#### Task statement
Leaving out all pictures, transcribe exactly the lines between the line with "Screen dimensions: 598x364" and the last line of the records below, both included.

(Beginning of Extracted material)

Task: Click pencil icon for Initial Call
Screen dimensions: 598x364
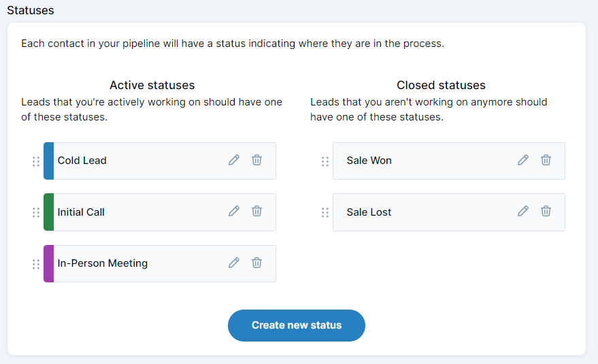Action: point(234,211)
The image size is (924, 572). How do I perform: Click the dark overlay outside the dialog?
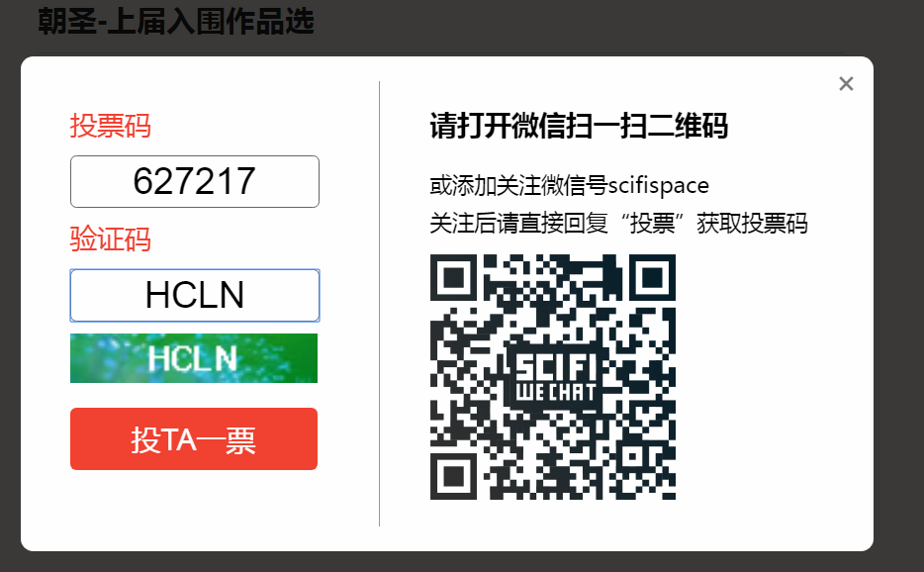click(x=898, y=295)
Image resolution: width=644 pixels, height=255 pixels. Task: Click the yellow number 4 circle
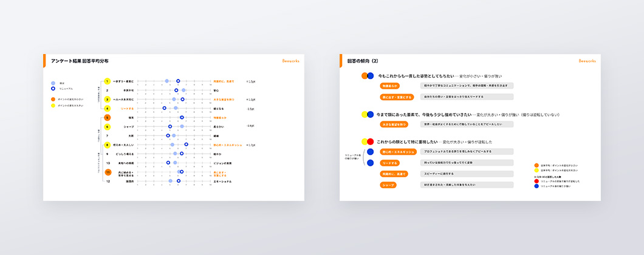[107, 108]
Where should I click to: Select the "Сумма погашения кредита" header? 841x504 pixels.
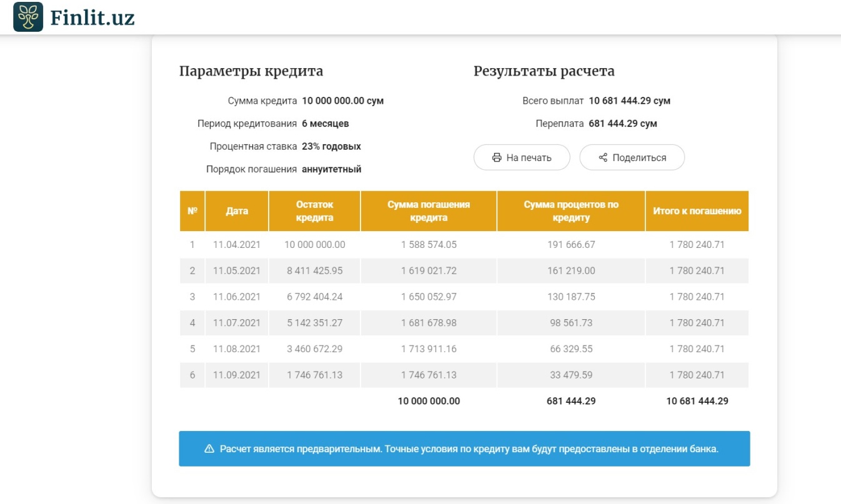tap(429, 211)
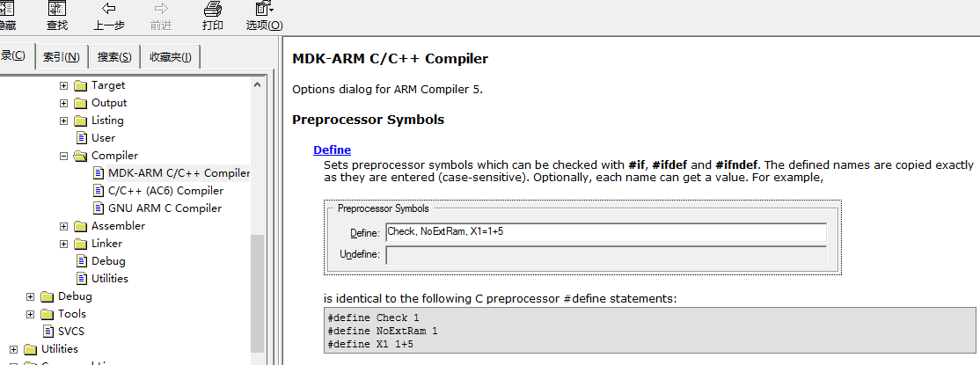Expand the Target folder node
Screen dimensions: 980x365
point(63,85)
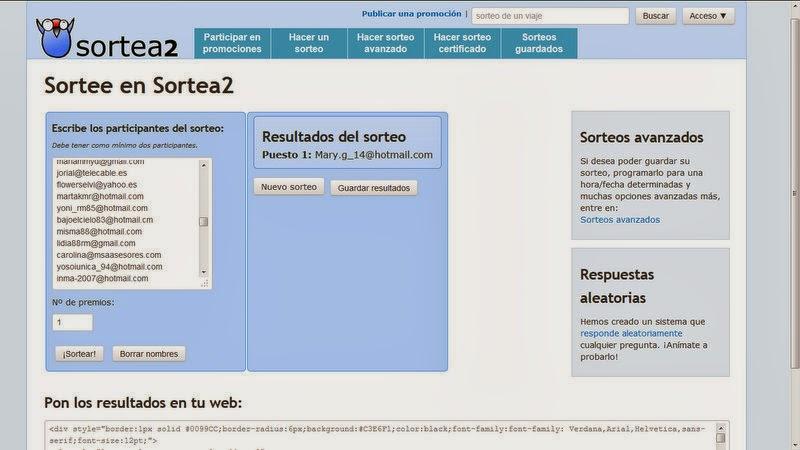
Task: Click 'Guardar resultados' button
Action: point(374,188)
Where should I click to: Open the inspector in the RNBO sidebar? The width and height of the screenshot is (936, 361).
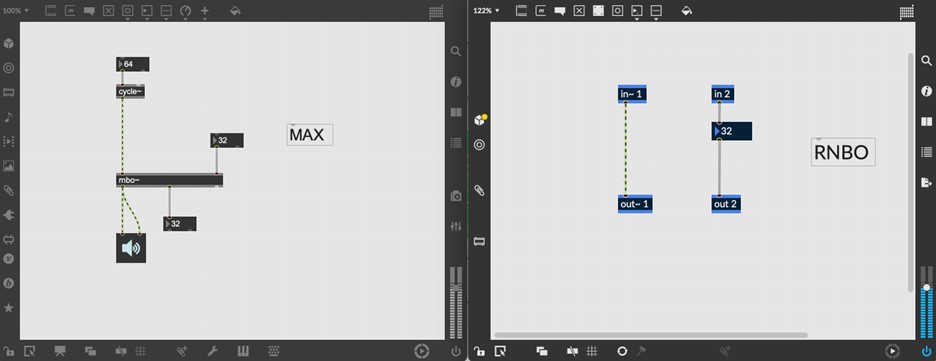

(End of Extracted material)

#### Response
Screen dimensions: 598x364
Action: point(234,211)
The image size is (924, 572). How do I perform: Click the dark overlay outside the dialog?
click(x=898, y=295)
Image resolution: width=644 pixels, height=255 pixels. Task: Click the yellow number 4 circle
[107, 108]
Where should I click to: Select the "Сумма погашения кредита" header? 841x504 pixels.
tap(429, 211)
Expand the Target folder node
Screen dimensions: 980x365
point(63,85)
Task: Click 'Guardar resultados' button
Action: point(374,188)
Where should I click to: Open the inspector in the RNBO sidebar? The width and height of the screenshot is (936, 361).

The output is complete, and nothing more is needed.